That’s something that the folks that work in schools - and the architects that design them - have to do every single day. In order to truly meet the needs of students, we really have to predict the future. My staff has spent the last year and a half trying to anticipate the future, trying to figure out what we need to do differently to adequately prepare our students to be successful in the 21st century. A century that we feel is going to require different skills, different abilities, different habits of mind than the last century did.
How can we change the way we teach or, more importantly, the way students learn, for them to be happy, successful, and productive citizens of the 21st century?
As part of this process, I developed three presentations for my staff:
- one that looks at the past (“What If?”), via Google Video,
Google video is no more, so here it is on YouTube:
- one that looks at the present (“Did You Know?” that appears via YouTube, modified with permission by Scott McLeod),
- and one that looks at the future (“2020 Vision”; via Google Video version).
Google Video is no more, so here it is on YouTube:
School architects face a similar dilemma.
You are tasked with creating buildings that will serve the needs of educators and students far into the future. But how do you do that when we are in a time of such rapid change? How can you possibly design a building that will meet future needs when those future needs could be so very different from today’s needs? Just like educators, you need a vision of the future. We can’t change the past - it’s already happened. We can’t even change the present - as the moment passes too quickly. The future is the only thing we can change. The best way to predict the future is to invent it. Shouldn’t we get started?
The future is a lot like the weather.
Everyone talks about the future but nobody does anything about it. Who can see the future? Nobody can (at least not yet). But what if it’s your job to see the future? What if you are supposed to be the one that has the vision?
Who needs to see the future?
Well, lots of people.
Weather forecasters, farmers, investment managers, CEO’s, politicians – you name it, just about everyone could benefit from some insights into what the future will bring. Weather forecasters would be pretty happy with getting the next three days worth of forecasts right all the time. Extend it out to ten days and they’d be ecstatic. If they could be fairly accurate on temperatures and precipitation for a region for the next year they could retire happy. Farmers match up pretty well with weather forecasters.
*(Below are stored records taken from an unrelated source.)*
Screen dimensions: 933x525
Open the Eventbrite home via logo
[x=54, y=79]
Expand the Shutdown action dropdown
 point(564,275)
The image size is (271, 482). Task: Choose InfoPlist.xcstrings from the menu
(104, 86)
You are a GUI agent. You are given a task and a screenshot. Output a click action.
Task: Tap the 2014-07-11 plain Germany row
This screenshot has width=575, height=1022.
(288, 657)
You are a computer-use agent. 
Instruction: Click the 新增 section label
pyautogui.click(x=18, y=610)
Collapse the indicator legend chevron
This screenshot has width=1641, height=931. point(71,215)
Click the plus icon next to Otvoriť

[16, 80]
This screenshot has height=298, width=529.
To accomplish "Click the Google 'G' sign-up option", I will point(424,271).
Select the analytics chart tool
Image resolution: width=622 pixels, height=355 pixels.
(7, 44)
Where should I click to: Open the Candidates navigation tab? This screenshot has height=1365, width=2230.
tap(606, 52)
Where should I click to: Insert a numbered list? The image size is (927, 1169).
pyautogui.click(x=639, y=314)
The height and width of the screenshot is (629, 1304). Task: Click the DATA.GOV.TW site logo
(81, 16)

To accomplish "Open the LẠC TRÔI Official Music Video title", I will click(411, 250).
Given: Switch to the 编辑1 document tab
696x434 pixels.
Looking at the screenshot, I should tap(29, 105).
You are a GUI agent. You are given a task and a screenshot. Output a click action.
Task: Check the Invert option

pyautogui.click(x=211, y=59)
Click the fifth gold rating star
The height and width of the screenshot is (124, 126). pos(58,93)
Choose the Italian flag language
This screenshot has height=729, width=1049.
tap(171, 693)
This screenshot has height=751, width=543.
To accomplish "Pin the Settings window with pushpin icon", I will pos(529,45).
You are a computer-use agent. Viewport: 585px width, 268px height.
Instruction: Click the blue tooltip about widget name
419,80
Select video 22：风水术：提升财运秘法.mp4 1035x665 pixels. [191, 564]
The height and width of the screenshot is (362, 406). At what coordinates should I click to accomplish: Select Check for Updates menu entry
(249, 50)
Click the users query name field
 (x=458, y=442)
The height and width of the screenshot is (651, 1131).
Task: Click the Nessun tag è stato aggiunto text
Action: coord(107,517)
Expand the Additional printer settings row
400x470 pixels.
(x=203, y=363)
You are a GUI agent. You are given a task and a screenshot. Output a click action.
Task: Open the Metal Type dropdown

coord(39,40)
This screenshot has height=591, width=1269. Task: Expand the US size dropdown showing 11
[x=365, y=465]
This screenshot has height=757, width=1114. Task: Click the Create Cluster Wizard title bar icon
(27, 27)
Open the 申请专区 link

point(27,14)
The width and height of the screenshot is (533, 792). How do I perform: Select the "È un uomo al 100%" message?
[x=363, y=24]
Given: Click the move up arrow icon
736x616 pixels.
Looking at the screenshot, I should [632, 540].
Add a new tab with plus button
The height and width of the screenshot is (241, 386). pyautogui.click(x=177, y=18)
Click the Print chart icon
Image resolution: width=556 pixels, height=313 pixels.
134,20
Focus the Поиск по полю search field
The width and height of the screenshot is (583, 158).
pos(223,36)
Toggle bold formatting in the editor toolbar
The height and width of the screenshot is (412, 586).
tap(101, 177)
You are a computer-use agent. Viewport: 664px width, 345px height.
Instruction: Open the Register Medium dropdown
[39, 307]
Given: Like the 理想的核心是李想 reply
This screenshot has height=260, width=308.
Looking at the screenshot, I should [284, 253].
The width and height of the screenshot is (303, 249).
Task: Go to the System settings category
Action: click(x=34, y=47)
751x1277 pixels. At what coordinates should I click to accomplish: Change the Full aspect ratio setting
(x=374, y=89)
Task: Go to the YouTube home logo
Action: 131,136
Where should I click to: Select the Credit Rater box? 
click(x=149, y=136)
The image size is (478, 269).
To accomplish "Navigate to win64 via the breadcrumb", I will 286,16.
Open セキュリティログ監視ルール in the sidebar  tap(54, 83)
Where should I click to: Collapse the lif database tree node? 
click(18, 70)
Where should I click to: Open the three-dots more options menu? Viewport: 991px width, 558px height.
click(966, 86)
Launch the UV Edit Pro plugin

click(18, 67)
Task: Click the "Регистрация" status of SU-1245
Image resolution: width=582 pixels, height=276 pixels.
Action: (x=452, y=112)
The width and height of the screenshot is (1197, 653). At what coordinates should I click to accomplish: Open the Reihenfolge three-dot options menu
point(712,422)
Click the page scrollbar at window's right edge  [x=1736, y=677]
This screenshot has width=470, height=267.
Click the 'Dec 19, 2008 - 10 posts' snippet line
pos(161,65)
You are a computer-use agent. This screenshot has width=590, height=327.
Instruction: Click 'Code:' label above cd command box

Likewise, investment managers and CEO’s have a little bit longer viewpoint, but not by much. Many investment managers focus on quarterly numbers, then building to a 1-year, 3-year and perhaps 5-year return on investment. CEO’s and their corporations also focus on those quarterly numbers and, if the CEO is lucky, he or she makes it to the end of any five year plan. Politicians – at least in the United States – rarely focus on anything longer than the next two to four years, knowing so much will change with every election that they don’t have to focus on anything longer than that.
But what about educators?
K-12 educators may have the toughest job of all.
When a child starts Kindergarten, the school system makes a commitment to educate them for the next thirteen years. Implicit in that commitment is that the student will be prepared to be successful in the world as it exists thirteen years from then. That they are prepared to enter college, the military, or the work force with the knowledge and skills that are deemed necessary at that point in time – thirteen years in the future. As if that isn’t daunting enough, traditional wisdom holds that those thirteen years of education should really prepare students for the rest of their lives, at least until they retire, so sixty plus years out from when they start kindergarten.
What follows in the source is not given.